▶ WHAT THE EXERCISE ASKS
Quote the lines below exactly, from the one that holds "Screen dimensions: 1515x764" through the final line of the records, and only those.

· · · ·

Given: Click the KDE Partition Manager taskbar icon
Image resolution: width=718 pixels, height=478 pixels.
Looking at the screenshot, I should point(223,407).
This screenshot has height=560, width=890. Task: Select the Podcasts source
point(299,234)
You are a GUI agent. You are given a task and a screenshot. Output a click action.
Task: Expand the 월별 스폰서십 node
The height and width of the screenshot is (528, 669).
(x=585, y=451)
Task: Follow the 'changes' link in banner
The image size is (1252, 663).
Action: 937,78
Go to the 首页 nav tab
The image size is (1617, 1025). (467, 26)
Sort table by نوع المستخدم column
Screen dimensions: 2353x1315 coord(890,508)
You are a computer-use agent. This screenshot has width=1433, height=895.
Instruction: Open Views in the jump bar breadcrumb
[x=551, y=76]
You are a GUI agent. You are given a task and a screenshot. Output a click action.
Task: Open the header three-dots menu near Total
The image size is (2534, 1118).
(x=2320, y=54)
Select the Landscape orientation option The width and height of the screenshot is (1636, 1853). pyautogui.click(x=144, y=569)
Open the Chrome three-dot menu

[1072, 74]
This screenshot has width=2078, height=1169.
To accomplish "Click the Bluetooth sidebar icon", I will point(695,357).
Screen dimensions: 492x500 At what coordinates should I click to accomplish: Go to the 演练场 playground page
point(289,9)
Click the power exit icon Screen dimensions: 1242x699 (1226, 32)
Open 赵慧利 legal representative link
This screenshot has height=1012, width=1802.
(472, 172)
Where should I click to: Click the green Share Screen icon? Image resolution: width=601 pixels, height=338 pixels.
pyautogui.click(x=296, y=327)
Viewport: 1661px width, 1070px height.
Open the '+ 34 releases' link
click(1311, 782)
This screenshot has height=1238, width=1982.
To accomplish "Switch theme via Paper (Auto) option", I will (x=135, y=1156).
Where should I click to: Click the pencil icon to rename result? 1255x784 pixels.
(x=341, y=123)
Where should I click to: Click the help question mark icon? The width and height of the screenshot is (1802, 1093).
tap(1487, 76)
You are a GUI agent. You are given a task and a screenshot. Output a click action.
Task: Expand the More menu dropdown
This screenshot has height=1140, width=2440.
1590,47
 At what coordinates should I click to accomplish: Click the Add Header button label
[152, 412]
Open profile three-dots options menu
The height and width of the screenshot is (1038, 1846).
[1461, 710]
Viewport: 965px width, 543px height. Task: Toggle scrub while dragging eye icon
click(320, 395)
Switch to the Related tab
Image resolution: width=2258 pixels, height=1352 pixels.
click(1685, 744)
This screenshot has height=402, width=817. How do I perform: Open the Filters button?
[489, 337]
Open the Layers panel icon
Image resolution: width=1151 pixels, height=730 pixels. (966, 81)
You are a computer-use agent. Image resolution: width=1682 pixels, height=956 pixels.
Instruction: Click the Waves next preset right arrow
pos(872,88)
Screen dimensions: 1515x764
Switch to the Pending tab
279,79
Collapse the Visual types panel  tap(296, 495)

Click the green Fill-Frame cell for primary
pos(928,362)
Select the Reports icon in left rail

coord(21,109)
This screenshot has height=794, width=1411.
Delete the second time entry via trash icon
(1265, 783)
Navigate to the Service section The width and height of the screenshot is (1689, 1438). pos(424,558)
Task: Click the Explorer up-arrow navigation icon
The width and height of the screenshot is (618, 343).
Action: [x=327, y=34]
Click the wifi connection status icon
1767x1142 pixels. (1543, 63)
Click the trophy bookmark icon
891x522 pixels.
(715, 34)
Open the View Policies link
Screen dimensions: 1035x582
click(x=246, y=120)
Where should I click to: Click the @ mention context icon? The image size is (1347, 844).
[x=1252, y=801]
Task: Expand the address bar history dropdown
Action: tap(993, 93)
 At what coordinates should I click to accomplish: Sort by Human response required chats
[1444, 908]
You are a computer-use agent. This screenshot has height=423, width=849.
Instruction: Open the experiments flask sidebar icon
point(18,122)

· · · ·

▶ RESULT OF THE TASK
Screen dimensions: 1515x764
Switch to the Pending tab
279,79
Collapse the Visual types panel  tap(296, 495)

Click the green Fill-Frame cell for primary
pos(928,362)
Select the Reports icon in left rail

coord(21,109)
This screenshot has height=794, width=1411.
Delete the second time entry via trash icon
(1265, 783)
Navigate to the Service section The width and height of the screenshot is (1689, 1438). pos(424,558)
Task: Click the Explorer up-arrow navigation icon
The width and height of the screenshot is (618, 343).
Action: [x=327, y=34]
Click the wifi connection status icon
1767x1142 pixels. (1543, 63)
Click the trophy bookmark icon
891x522 pixels.
(715, 34)
Open the View Policies link
Screen dimensions: 1035x582
click(x=246, y=120)
Where should I click to: Click the @ mention context icon? The image size is (1347, 844).
[x=1252, y=801]
Task: Expand the address bar history dropdown
Action: tap(993, 93)
 At what coordinates should I click to accomplish: Sort by Human response required chats
[1444, 908]
You are a computer-use agent. This screenshot has height=423, width=849.
Instruction: Open the experiments flask sidebar icon
point(18,122)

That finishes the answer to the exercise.